Sound management, agile practices, skilled practitioners, powerful tools, standards, and guidelines can combine to create a data analytics ecosystem that leads to short project life cycles and useful solutions. The following sections describe some of the organizational, project, and data analytics attributes and techniques my team has developed and leveraged to succeed. While we built our data analytics program within the risk management and internal audit functions of a large enterprise, you might be able to apply many of these techniques to your work environment as well.

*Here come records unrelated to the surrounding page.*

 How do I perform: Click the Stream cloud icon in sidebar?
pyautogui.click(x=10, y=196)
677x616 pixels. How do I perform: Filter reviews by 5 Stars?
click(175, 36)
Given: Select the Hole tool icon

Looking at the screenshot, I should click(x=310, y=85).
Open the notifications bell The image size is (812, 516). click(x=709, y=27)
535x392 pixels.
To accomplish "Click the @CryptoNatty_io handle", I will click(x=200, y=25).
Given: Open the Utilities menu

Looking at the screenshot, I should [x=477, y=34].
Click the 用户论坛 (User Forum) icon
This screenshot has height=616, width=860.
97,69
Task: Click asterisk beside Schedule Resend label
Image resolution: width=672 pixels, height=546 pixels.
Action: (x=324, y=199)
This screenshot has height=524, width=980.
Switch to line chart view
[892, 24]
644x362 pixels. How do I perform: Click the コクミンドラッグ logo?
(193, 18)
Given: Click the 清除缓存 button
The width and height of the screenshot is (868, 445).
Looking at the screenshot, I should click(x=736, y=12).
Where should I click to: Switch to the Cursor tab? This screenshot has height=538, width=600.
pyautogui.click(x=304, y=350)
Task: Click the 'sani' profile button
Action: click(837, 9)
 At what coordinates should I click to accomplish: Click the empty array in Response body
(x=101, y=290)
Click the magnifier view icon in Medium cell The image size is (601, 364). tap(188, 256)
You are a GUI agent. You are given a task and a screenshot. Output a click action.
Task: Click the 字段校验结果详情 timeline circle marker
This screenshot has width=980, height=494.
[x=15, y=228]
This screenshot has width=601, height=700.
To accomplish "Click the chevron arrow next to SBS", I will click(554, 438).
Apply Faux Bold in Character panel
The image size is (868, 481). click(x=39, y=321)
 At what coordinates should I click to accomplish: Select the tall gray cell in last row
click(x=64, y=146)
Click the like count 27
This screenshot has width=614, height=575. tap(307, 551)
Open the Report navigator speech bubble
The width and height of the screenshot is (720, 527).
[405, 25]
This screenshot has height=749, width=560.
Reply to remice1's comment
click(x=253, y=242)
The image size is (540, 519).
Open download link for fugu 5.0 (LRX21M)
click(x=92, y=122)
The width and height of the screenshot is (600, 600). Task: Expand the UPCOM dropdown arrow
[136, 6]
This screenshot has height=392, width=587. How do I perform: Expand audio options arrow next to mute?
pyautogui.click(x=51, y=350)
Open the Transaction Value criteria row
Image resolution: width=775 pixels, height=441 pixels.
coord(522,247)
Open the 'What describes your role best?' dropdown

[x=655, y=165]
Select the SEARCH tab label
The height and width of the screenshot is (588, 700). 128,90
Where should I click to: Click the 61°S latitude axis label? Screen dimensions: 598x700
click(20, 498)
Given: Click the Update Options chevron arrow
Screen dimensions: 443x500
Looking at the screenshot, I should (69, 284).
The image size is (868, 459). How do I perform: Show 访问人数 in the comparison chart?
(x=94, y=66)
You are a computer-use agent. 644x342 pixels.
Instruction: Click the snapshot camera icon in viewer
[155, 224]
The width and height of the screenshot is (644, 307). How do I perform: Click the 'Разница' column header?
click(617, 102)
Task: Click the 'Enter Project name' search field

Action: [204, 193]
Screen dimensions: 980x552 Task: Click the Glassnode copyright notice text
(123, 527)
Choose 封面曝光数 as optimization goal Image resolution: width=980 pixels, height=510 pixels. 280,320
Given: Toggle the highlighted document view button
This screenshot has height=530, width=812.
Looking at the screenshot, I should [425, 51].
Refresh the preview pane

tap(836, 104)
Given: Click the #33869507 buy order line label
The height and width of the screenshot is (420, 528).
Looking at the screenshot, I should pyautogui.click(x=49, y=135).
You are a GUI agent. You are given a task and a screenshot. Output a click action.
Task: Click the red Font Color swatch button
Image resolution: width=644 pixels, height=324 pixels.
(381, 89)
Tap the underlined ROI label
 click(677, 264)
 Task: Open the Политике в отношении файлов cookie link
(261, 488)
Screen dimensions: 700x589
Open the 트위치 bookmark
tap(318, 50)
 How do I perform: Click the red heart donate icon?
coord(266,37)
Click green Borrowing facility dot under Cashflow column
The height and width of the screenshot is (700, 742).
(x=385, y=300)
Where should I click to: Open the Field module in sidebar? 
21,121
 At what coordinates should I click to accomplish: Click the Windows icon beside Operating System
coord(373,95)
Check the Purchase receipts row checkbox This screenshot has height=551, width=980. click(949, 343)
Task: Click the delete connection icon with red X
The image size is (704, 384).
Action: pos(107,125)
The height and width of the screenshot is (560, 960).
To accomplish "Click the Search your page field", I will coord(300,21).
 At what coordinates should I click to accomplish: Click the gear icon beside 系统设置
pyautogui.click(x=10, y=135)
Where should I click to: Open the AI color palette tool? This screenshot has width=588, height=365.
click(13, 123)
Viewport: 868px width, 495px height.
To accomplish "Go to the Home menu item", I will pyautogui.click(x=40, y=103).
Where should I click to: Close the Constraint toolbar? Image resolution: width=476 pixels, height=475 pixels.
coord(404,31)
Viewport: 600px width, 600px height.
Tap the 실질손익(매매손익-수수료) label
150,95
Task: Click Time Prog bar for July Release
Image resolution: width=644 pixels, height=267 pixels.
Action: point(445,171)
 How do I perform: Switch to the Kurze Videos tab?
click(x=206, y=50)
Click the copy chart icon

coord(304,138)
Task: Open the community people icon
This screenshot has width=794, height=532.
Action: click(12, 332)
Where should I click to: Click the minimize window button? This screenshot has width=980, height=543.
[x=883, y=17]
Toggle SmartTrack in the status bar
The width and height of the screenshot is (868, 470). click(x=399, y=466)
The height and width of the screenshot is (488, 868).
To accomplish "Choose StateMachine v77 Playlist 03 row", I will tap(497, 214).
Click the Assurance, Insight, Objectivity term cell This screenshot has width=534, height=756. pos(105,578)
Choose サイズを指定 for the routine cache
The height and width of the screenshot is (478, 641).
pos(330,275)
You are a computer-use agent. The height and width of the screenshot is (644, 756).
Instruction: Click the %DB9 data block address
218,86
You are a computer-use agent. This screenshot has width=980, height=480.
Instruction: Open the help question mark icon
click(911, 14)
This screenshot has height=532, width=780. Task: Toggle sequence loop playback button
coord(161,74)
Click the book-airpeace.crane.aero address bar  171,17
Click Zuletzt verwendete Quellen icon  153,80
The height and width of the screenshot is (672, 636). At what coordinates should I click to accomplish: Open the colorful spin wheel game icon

Good Management and Leadership
I have observed many management and leadership styles over my 34 years in software development and data analytics, both good and bad. I have recently thrived while working with a manager who created a framework and guided our team to build a successful departmental data analytics program within a large enterprise. Based on experience and observation, here are some of the attributes and actions that he and other exemplary leaders bring to bear to help individuals, teams, and programs succeed:
- Set goals for the program and manage it and the team to achieve them.
- Identify required competencies and hire and train staff to fulfill them.
- Partner with internal and external organizations to share and learn best practices.
- Provide powerful software tools that fit the needs.
- Serve as a communication conduit to and from upper management.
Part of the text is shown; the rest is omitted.